To model cure of infected cells, we assumed that the rate of cure of infected cells is linearly dependent on the log₁₀ of the efficacy of the drug, $\mathrm{lo}{\mathrm{g}}_{10}\left(1-{\epsilon }_i\right)$, and the rate constant is k_cure. This assumption is based on a previous finding with the protease inhibitor telaprevir that the rate of second phase of viral load decline increased linearly with −$\mathrm{lo}{\mathrm{g}}_{10}\left(1-\epsilon \right)$ (32).

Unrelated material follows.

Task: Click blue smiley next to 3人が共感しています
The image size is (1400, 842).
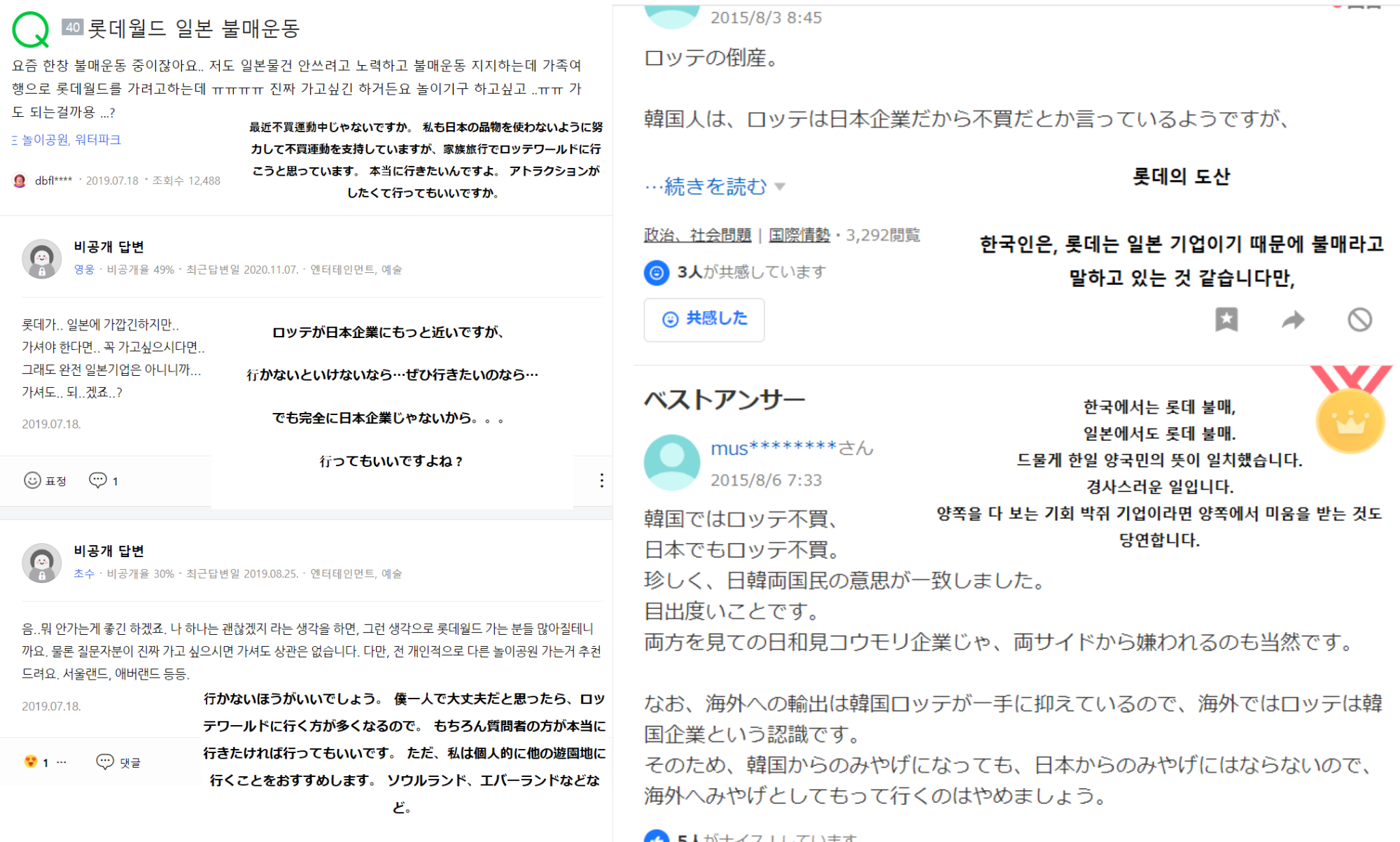Action: coord(656,272)
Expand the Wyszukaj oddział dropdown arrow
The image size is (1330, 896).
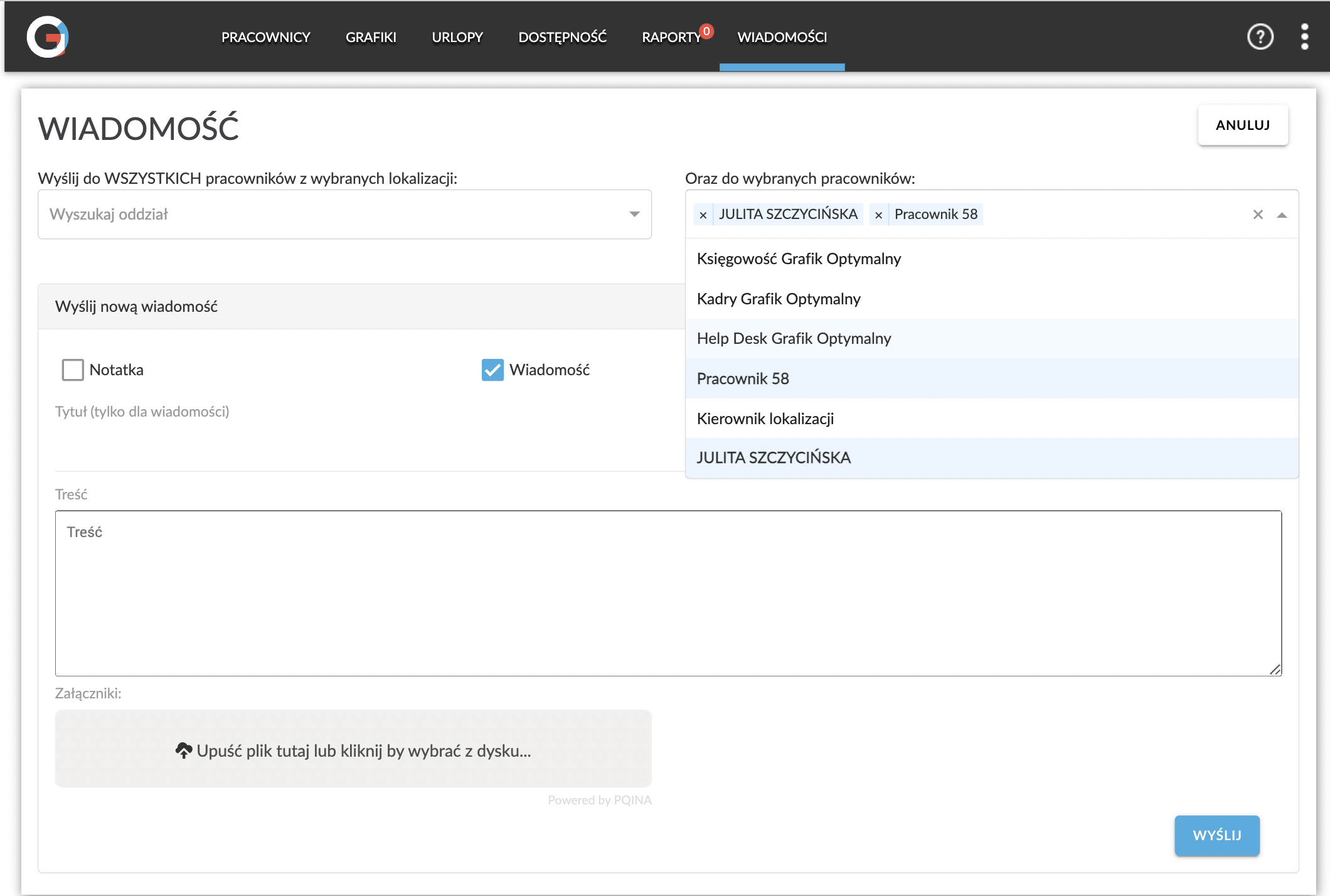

The superinfection we track here includes the infection of a cell already infected with strain i with a virus of strain j, and the subsequent conversion of the cell into a cell that produces virus of strain j. We assume, for simplicity, that, if a fitter virus, strain i, enters a cell infected with a less fit strain, strain j (modeled using the term $\beta \cdot I_j\cdot V_i$), it can outcompete strain j, and then the cell is converted to a cell productively infected by strain i. We further assume the rate of this conversion is linearly dependent on the fitness difference ($\mathrm{\Delta }$) of the two strains, $\mathrm{\Delta }=\left(1-{\epsilon }_i\right)\cdot r_i-\left(1-{\epsilon }_j\right)\cdot r_j$, and k_super is a constant for the efficiency of this conversion.